* **Work task**
The result should be an exact copy of only the lines from the one holding "At what coordinates" through the last line of the data below, please, without pictures.

[Stored items]
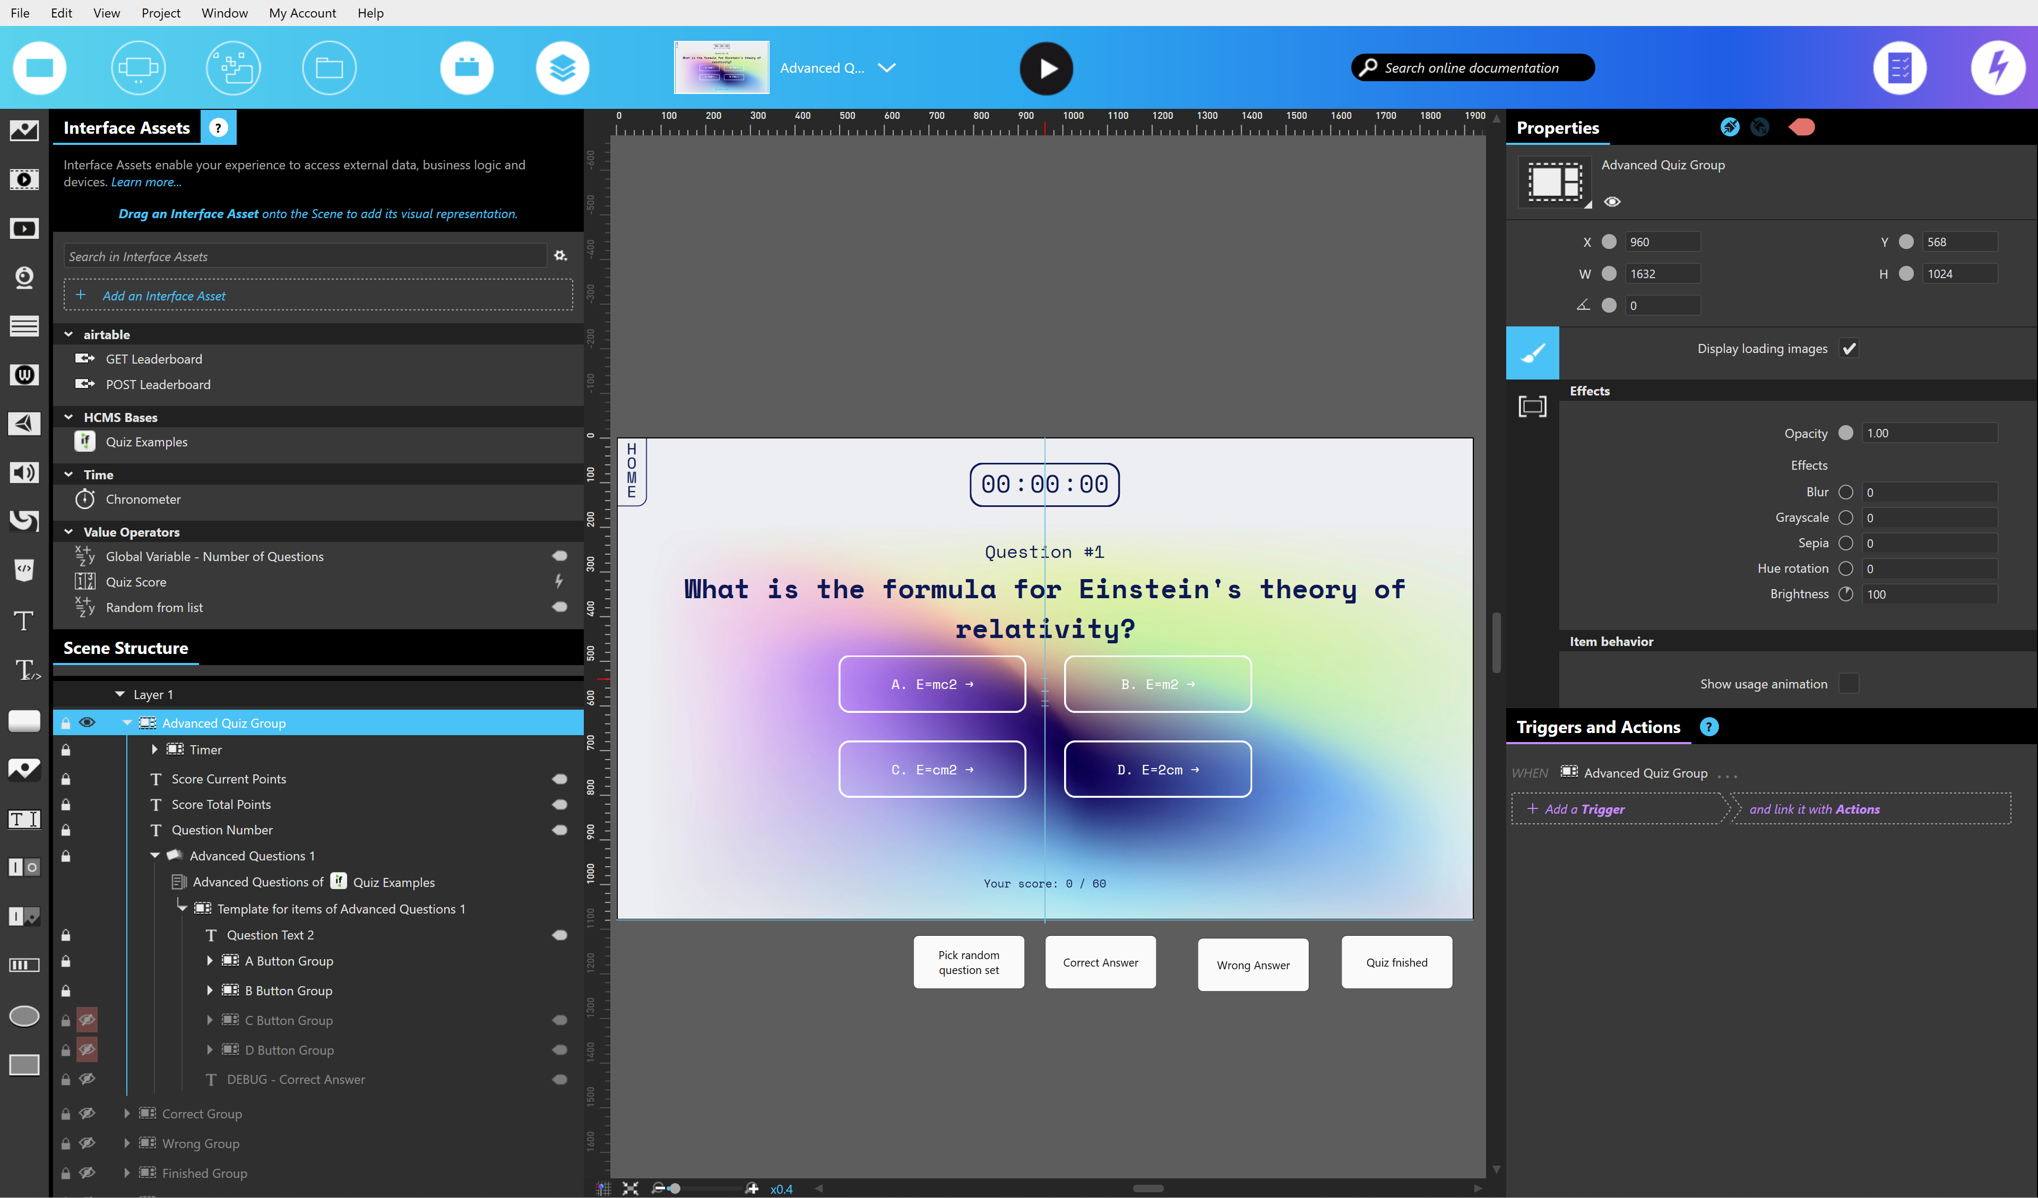Enable Show usage animation checkbox

pyautogui.click(x=1849, y=684)
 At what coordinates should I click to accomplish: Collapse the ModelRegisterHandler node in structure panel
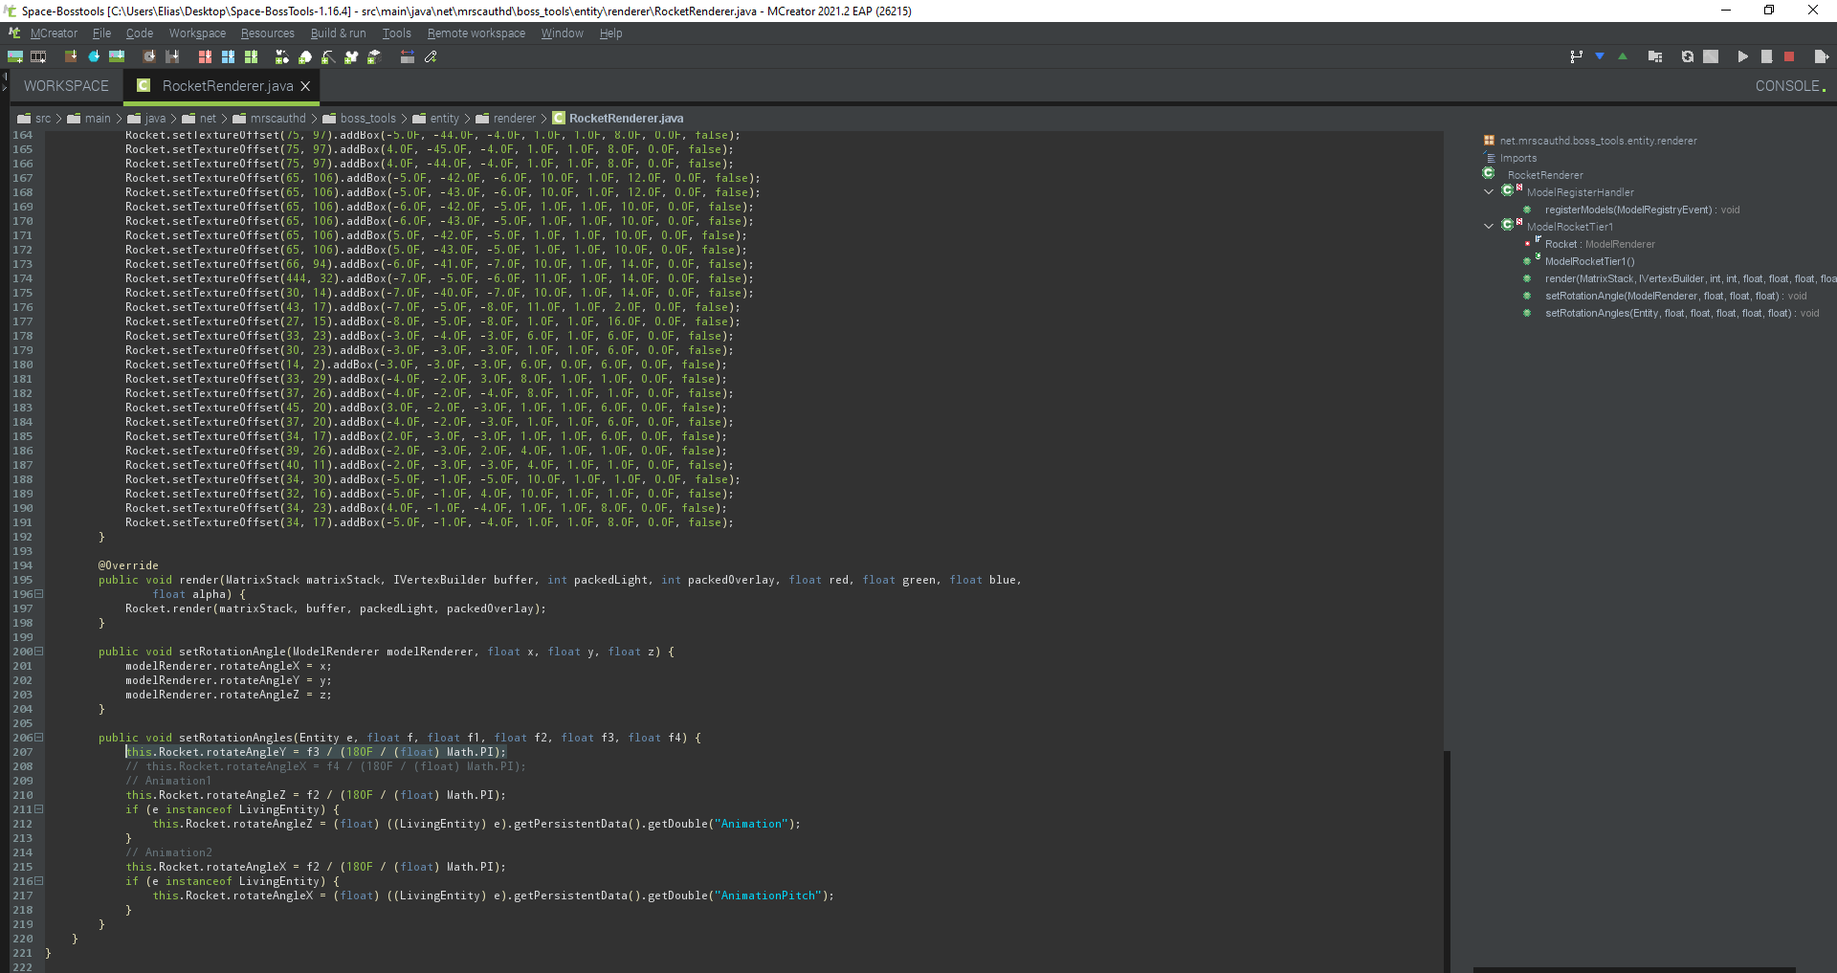point(1489,191)
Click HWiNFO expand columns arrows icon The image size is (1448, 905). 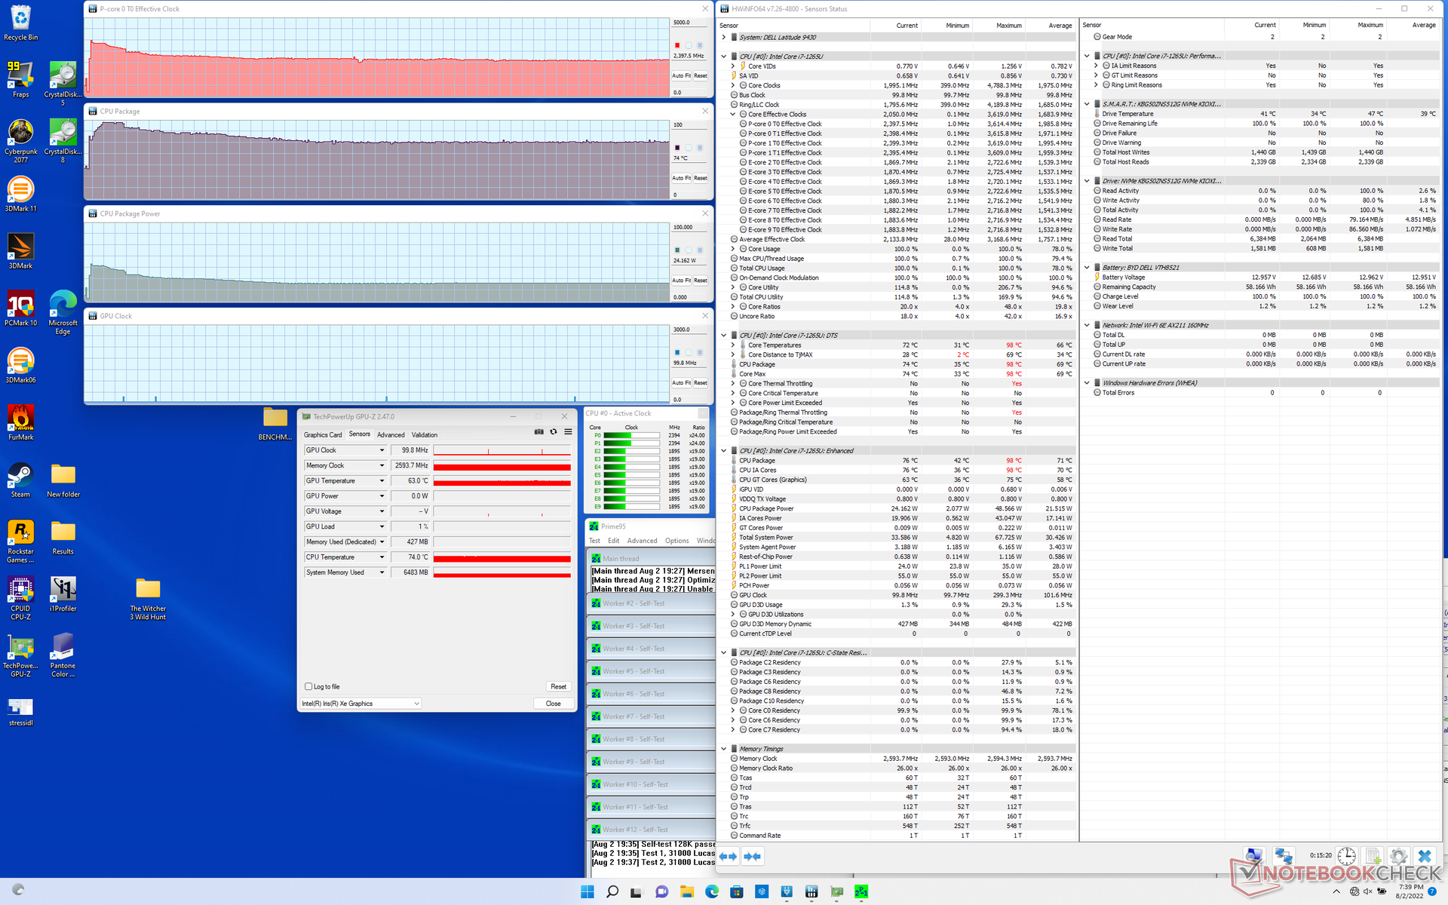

* **Response**
 At what coordinates should I click to accomplish: Collapse the ModelRegisterHandler node in structure panel
point(1489,191)
Click HWiNFO expand columns arrows icon The image size is (1448, 905). 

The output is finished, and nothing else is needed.